I want to know if there are

$1)$ Any corrections to be made, and

$2)$ Better wording for the proof.

Thank you all in advance.

Answer 1

The first part seems fine. I would write somewhere how you are really using the fact that "$=$" is an equivalence relation to obtain each of the steps. Also it would be better to explicitly show that, for instance, you are making the jump from $f(a)=f(b)$ and $f(b)=f(c)$ to $f(a)=f(c)$ before concluding $a\sim c$.

For the second part, it's not clear what you are saying. Write down what you intend to prove. Also, did you use surjectivity? If not, then why is that a hypothesis?

You are asked to show that the fibers of $f$ are the equivalence classes of this relation. This means we need to prove that each fiber of $f$ is an equivalence class, and each equivalence class is a fiber.

Let $b\in B$ and consider the fiber $f^{-1}(b)$. We want to show that this is the equivalence class of some element of $A$. But which element? Details in spoiler:

Since $f$ is onto, there exists $a\in A$ such that $f(a)=b$. Then the equivalence class $[a]$ of $a$ equals $f^{-1}(b)$. Indeed, we have $c\in [a]$ iff $c\sim a$ iff $f(c)=f(a)$ iff $f(c)=b$ iff $c\in f^{-1}(b)$.

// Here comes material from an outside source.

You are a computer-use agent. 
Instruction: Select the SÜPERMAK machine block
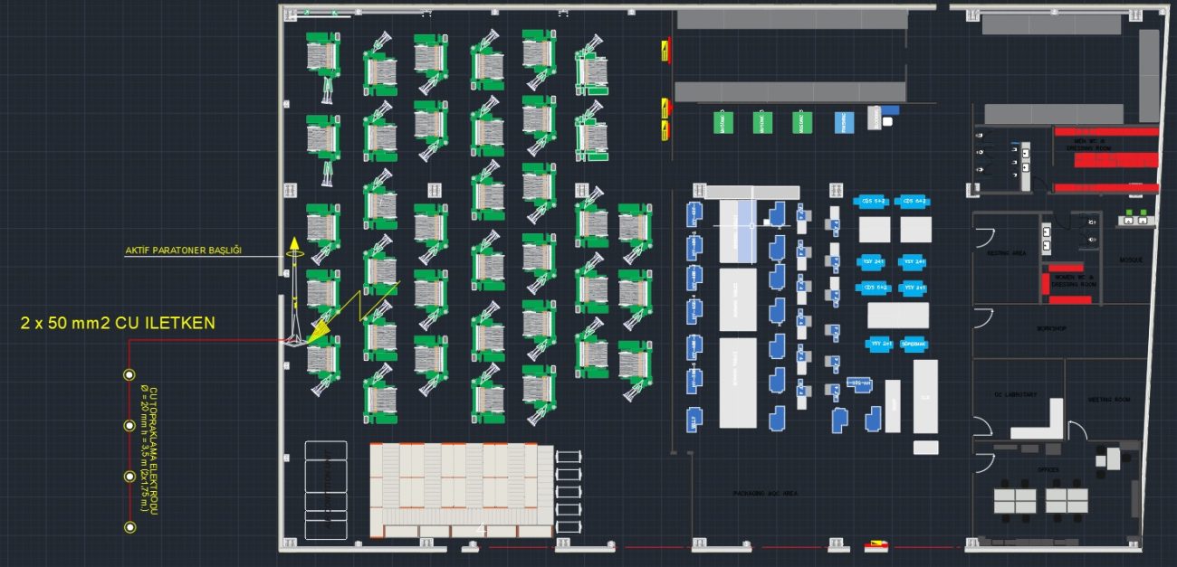click(914, 344)
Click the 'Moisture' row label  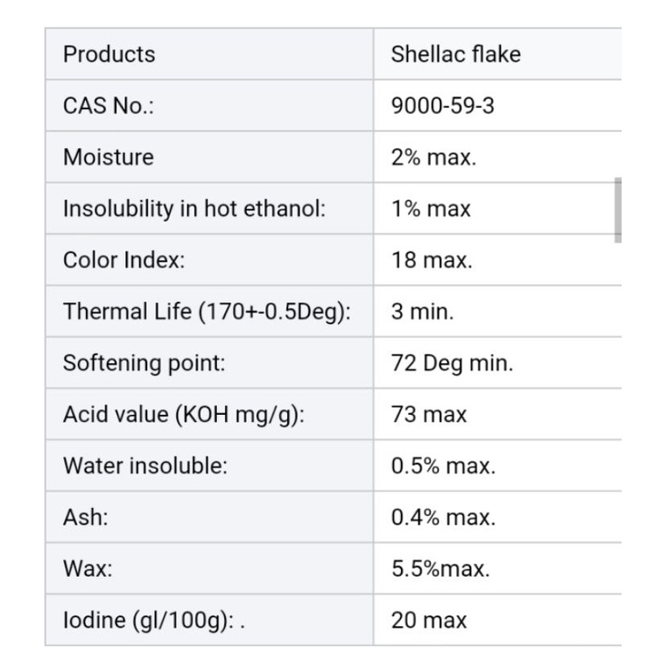coord(108,158)
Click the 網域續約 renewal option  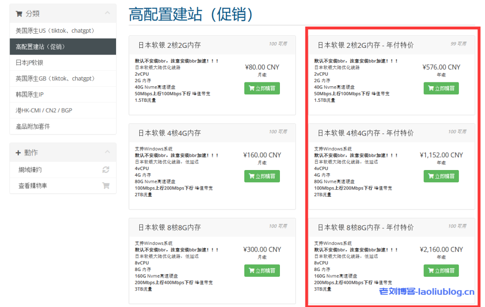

Conversely, let $a\in A$ and consider the equivalence class $[a]$ of $a$. We want to show that this is the fiber of some element in $B$ under $f$. But which element? Details in spoiler:

We claim that $[a]$ equals the fiber $f^{-1}(f(a))$ of $f(a)$ under $f$. This follows because $c\in [a]$ iff $c\sim a$ iff $f(c)=f(a)$ iff $c\in f^{-1}(f(a))$.